Instructions for the task ▸
Could you give the listing again from the line with "Revoked status pill" to the line with "point(319,211)", replacing "column header" with "column heading" and changing nothing else? Return only those lines.

Records shown ▸
________________________________________

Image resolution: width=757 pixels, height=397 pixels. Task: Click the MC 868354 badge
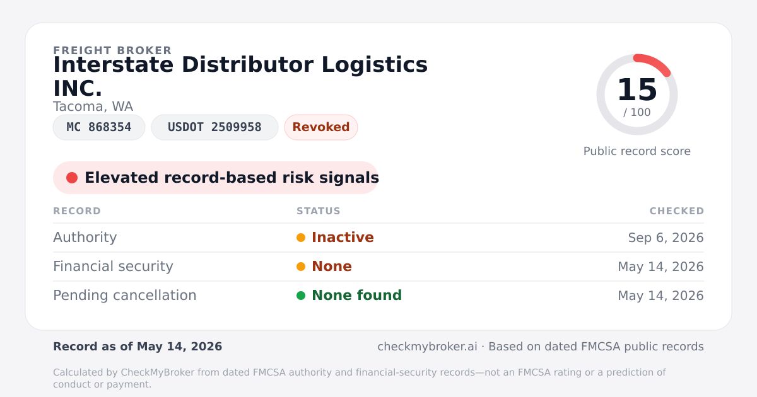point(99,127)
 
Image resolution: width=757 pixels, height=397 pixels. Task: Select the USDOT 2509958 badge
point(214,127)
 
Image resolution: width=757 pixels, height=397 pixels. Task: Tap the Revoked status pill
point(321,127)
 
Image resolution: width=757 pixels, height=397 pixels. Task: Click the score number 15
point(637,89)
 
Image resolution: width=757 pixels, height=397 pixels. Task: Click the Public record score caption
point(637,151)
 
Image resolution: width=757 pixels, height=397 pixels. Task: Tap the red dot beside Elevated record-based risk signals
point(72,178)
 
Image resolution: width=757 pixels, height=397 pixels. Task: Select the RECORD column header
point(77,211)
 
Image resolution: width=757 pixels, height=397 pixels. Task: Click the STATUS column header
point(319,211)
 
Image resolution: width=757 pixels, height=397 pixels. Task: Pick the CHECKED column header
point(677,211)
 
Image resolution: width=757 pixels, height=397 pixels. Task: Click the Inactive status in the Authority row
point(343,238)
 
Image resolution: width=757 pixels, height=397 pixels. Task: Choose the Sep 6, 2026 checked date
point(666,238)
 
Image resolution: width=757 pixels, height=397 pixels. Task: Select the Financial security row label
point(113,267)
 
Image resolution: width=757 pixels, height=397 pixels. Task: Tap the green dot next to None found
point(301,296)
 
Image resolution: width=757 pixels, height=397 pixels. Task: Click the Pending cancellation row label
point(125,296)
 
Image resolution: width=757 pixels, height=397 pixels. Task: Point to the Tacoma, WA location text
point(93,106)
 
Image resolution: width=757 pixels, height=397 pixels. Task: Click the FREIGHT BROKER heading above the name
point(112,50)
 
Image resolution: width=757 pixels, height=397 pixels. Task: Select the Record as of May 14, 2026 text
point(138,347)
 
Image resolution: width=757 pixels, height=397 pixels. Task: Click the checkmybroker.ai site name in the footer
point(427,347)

________________________________________

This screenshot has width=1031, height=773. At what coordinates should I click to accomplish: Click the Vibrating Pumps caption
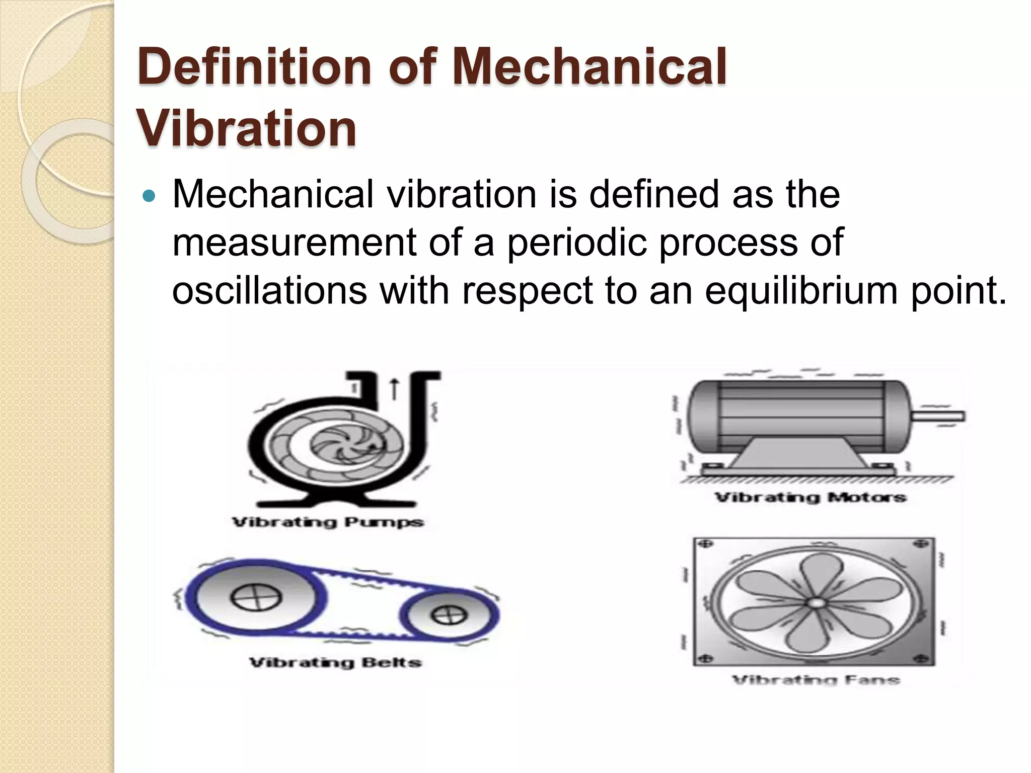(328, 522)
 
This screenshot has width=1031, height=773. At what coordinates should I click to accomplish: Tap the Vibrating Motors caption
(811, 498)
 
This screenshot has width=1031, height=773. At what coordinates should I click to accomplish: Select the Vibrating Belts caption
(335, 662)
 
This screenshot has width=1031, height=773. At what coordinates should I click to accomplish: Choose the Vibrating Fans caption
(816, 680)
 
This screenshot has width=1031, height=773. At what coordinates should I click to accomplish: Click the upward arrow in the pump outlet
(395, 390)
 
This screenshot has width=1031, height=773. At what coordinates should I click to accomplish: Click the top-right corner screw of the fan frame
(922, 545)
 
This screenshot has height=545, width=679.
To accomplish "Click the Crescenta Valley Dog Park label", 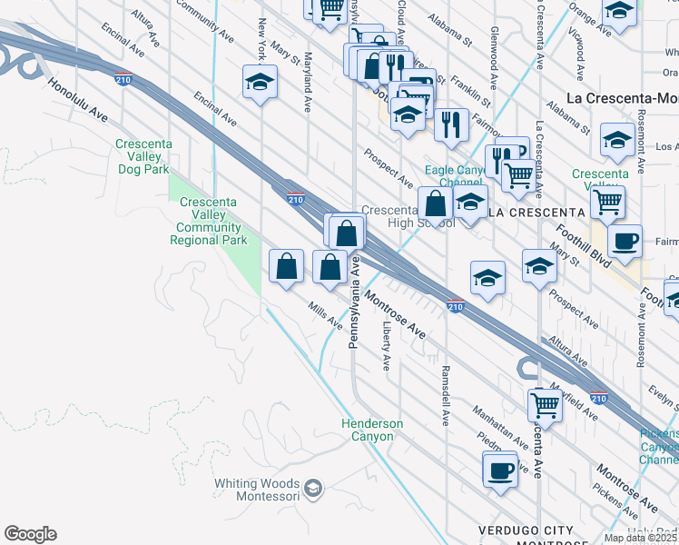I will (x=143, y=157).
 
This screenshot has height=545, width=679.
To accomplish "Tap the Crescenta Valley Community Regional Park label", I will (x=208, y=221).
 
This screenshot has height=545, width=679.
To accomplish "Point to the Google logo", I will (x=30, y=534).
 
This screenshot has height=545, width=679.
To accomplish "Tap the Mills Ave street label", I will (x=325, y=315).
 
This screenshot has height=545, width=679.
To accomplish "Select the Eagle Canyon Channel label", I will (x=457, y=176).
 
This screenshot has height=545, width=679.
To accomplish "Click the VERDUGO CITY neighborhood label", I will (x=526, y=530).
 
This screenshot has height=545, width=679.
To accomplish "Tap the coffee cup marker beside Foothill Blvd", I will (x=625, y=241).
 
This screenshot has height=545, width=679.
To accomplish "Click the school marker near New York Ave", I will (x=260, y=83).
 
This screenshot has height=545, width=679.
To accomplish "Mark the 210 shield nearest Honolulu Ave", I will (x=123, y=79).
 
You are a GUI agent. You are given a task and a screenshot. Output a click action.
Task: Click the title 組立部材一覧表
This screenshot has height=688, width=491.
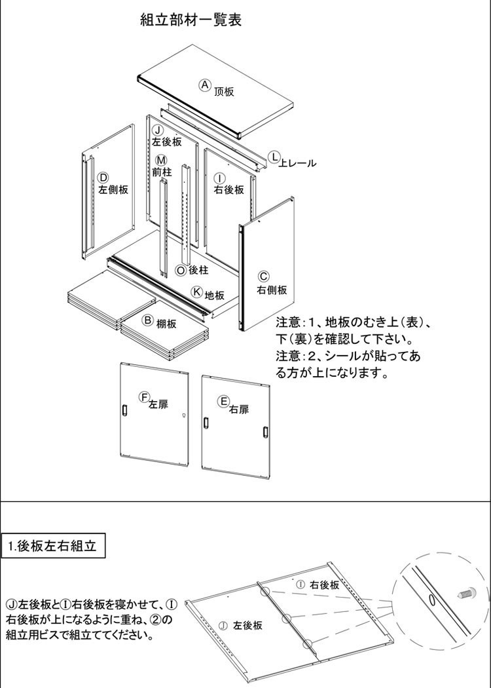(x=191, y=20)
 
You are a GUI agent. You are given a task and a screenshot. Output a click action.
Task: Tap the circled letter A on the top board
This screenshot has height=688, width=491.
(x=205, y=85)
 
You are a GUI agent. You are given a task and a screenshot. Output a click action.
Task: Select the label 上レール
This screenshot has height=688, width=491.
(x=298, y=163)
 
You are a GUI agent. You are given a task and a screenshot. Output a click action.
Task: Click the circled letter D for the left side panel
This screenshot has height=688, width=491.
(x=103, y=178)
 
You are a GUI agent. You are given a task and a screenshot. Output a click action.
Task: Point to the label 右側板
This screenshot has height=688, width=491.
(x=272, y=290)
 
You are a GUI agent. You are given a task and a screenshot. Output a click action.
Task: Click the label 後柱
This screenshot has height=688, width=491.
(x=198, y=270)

________________________________________

Written solution ▸
Image resolution: width=757 pixels, height=397 pixels. Task: Tap the Revoked status pill
point(321,127)
 
Image resolution: width=757 pixels, height=397 pixels. Task: Click the score number 15
point(637,89)
 
Image resolution: width=757 pixels, height=397 pixels. Task: Click the Public record score caption
point(637,151)
 
Image resolution: width=757 pixels, height=397 pixels. Task: Tap the red dot beside Elevated record-based risk signals
point(72,178)
 
Image resolution: width=757 pixels, height=397 pixels. Task: Select the RECORD column heading
point(77,211)
 
Image resolution: width=757 pixels, height=397 pixels. Task: Click the STATUS column heading
point(319,211)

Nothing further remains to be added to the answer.